The Posterior Approach to the Sciatic Nerve in the Popliteal Fossa: A Comparison of Single- Versus Double-Injection Technique

Xavier March, MD*, Olga Pineda, MD*, Maria M. Garcia, PhD{dagger}, Dolores Caramés, MD*, and Antonio Villalonga, PhD*

From the *Servei d’Anestèsia, Reanimació i Terapèutica del Dolor and {dagger}Institut de Investigació Biomédica de Girona, Hospital Universitari de Girona Dr Josep Trueta, Girona, Spain.

Address correspondence and reprint requests to Xavier March, MD, Servei d’Anestèsia, Reanimació i Terapèutica del Dolor, Hospital Universitari de Girona Dr Josep Trueta, Carretera de França s/n. Girona. Spain. Address e-mail: h416uxmm{at}htrueta.scs.es.

Abstract

We compared single-injection and double-injection of the sciatic nerve with nerve stimulation in the posterior popliteal approach using mepivacaine 1% in a prospective, randomized and single-blind study to evaluate effectiveness, delay of onset, and complications in patients undergoing foot and ankle surgery. In the single-injection group (Group S, n = 30), 25 mL of mepivacaine 1% was administered after eliciting foot inversion or plantar flexion. In the double-injection group (Group D, n = 30), 12.5 mL of the solution was injected after eversion or dorsiflexion and 12.5 mL after plantar flexion of the foot. Mean differences (sd) between the two groups from onset time to complete sensory block were not significant (21.9 [14.2] min vs 22.1 [13.8] min) except for the superficial peroneal nerve block (18 [13] min vs 11.4 [7.5] min, Group S and D, respectively; P < 0.05) and, in Group D, between the superficial peroneal and tibial nerve blocks (11.4 [7.5] min vs 22.3 [11.3] min, respectively; P < 0.05). Complete analgesia was achieved in 77% of Group S patients and in 87% of Group D (P = 0.22). Complete analgesia of the deep peroneal nerve was achieved in 80% and 97% in Group S and D, respectively; P < 0.05. There were more paresthesias during block procedure in Group D (17% vs 40%) (P < 0.05). We conclude that double-nerve stimulation of the sciatic nerve gives similar complete onset times and overall success rate to single-nerve stimulation and more paresthesias during block performance.

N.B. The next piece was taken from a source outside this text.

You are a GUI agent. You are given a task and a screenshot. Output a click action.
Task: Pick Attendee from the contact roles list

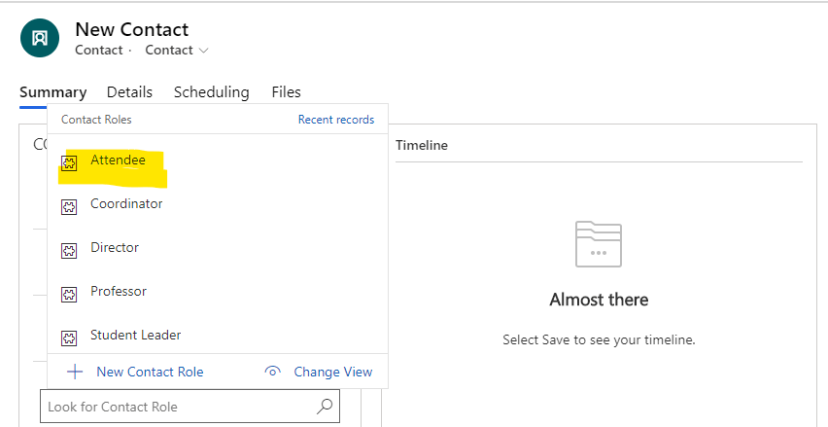(x=118, y=160)
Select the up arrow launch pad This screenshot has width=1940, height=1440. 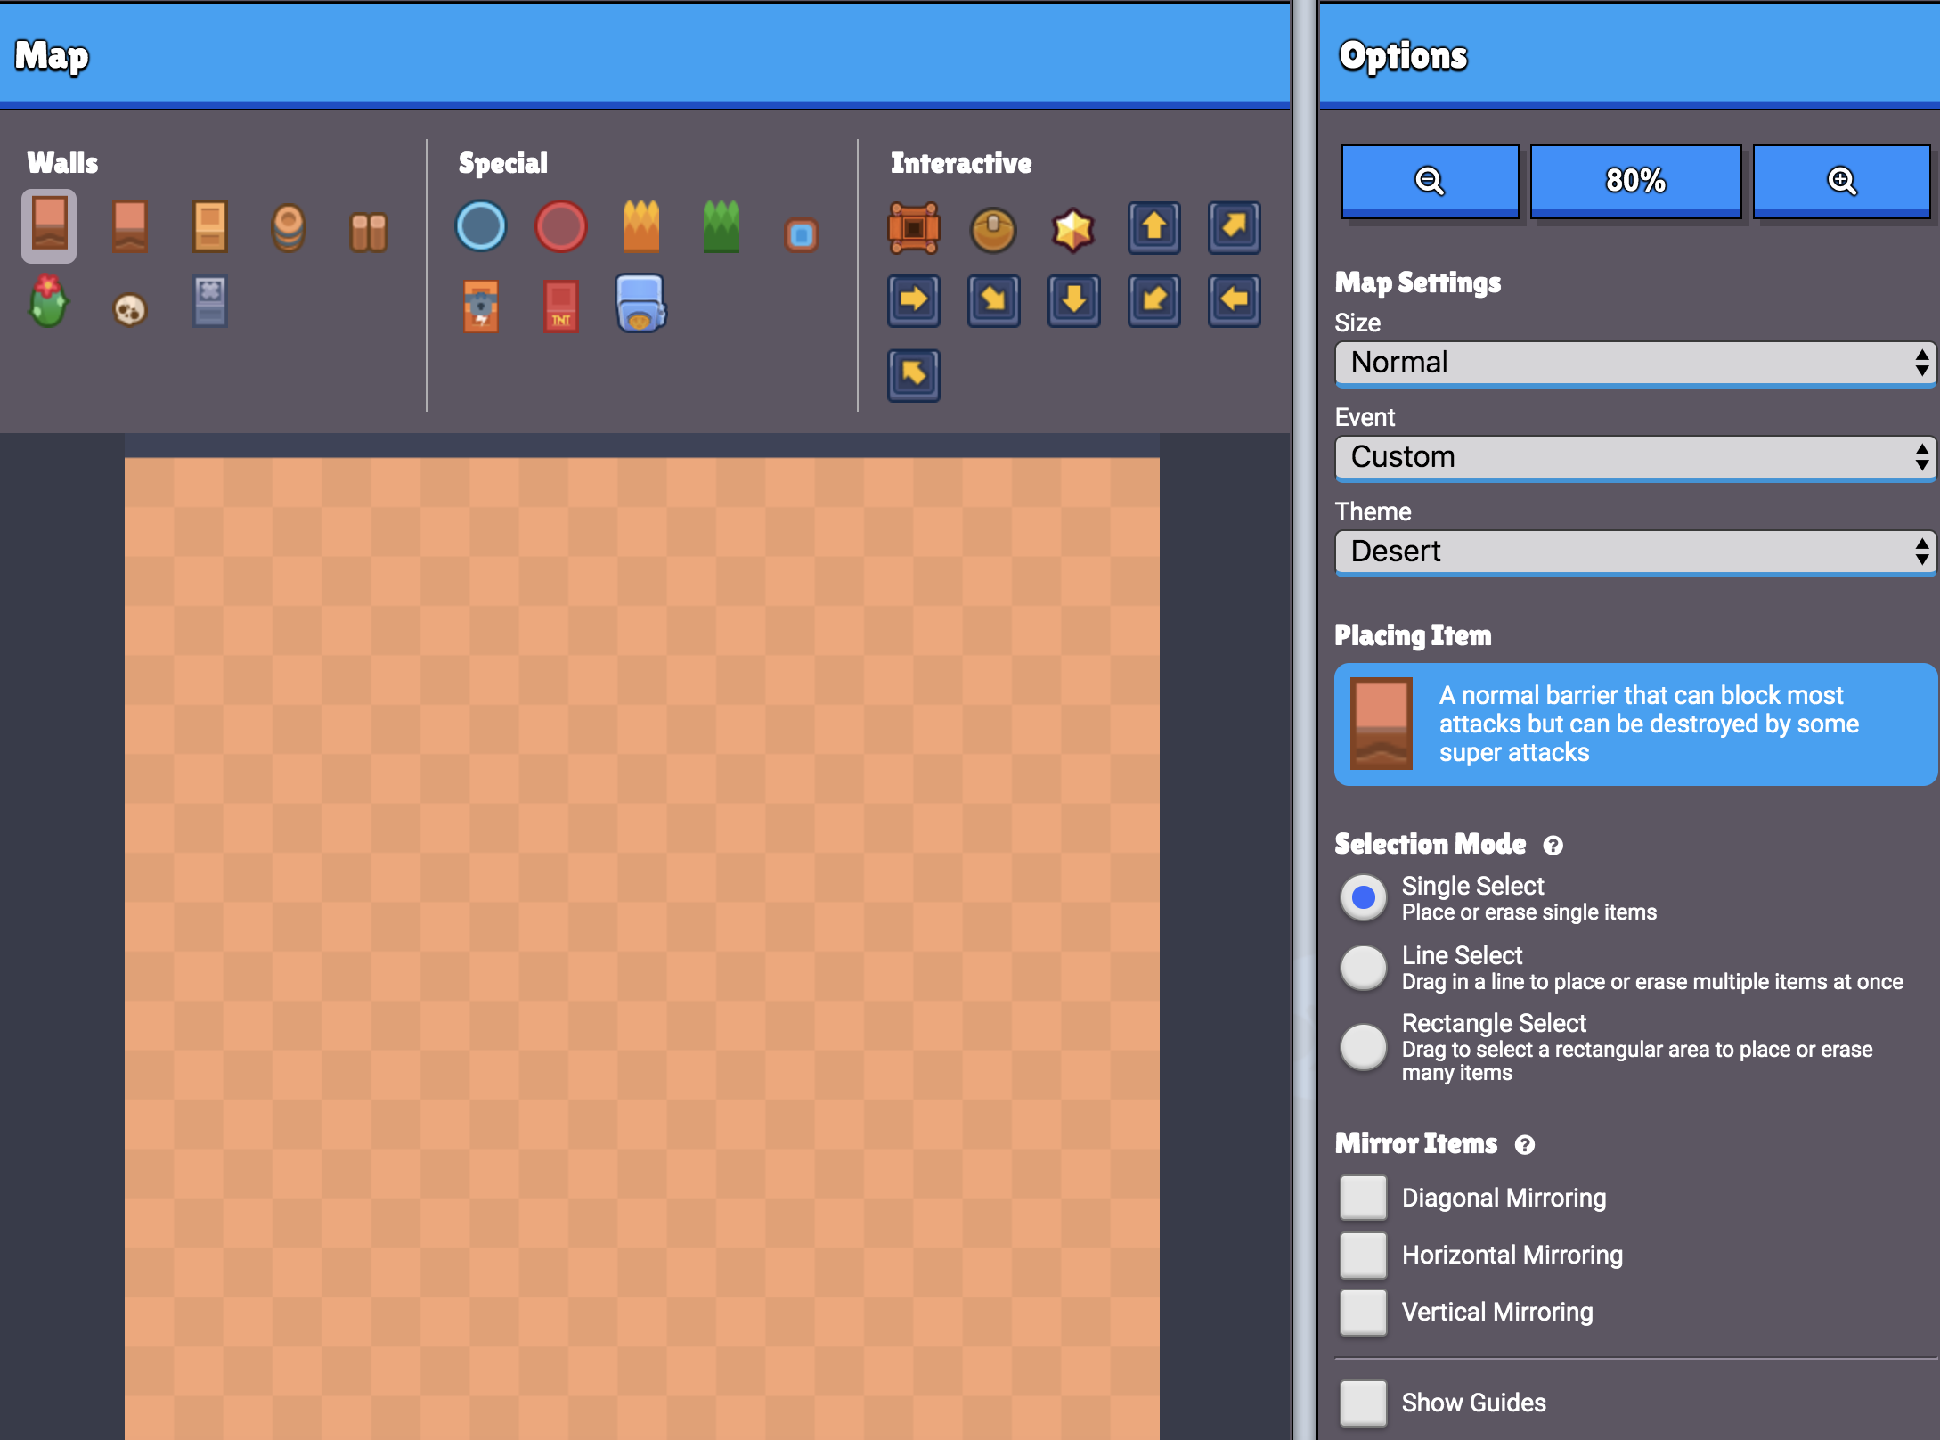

The anatomical variations at the level at which the sciatic nerve is divided into the tibial and peroneal components have been considered as possible causes for incomplete blocks at the popliteal level. Following the study of Vloka et al. (1), we proposed that stimulation of the sciatic nerve at the popliteal level 10 cm from the popliteal crease will block the sciatic nerve close to the point of separation. In earlier studies at the level of the sciatic nerve, some authors have found a longer onset time and less effectiveness with single stimulation, whereas others have not (2–5). Our aim was to compare the onset time and effectiveness of single- and double-injection techniques at this site. We hypothesized that double stimulation of the sciatic nerve close to the point of separation would not be more successful than single stimulation, but would result in a reduction in the onset time.

METHODS

After approval by our hospital’s ethical committee, informed written patient consent was obtained. Sixty ASA 1–3 patients programmed for foot and ankle surgery with an age of >18 yr were randomly assigned to one of two groups: single stimulation (Group S) or double stimulation (Group D).

Exclusion criteria were contraindications to regional anesthesia, diabetes mellitus, and neurological alterations of the limb.

Midazolam was administered at 0.5–2 mg and alfentanil from 100 to 400 µg IV and oxygen at 4 L/min.

A 22 gauge 50-mm long short-bevelled insulated needle (Stimuplex A; Braun, Melsungen, Germany) was used connected to a peripheral nerve stimulator (Stimuplex DIG, Braun).

Patients were placed in the prone position. The skin and the subcutaneous tissue were infiltrated with 2 mL of mepivacaine at 1%.

Nerve stimulation with a frequency of 2 Hz and duration of 0.1 ms was started with 1.5 mA and local anesthetic was administered (mepivacaine 1%) when a satisfactory response was obtained at 0.5 mA. In Group S, 25 mL of local anesthetic was injected, while in Group D 12.5 mL was injected for each of the responses.

In Group S, local anesthetic was administered when the inversion (preferred) or plantar flexion of the foot was achieved, whereas in Group D the anesthetic was given when the eversion or dorsiflexion response for the peroneal nerve and plantar flexion for the tibial nerve was obtained.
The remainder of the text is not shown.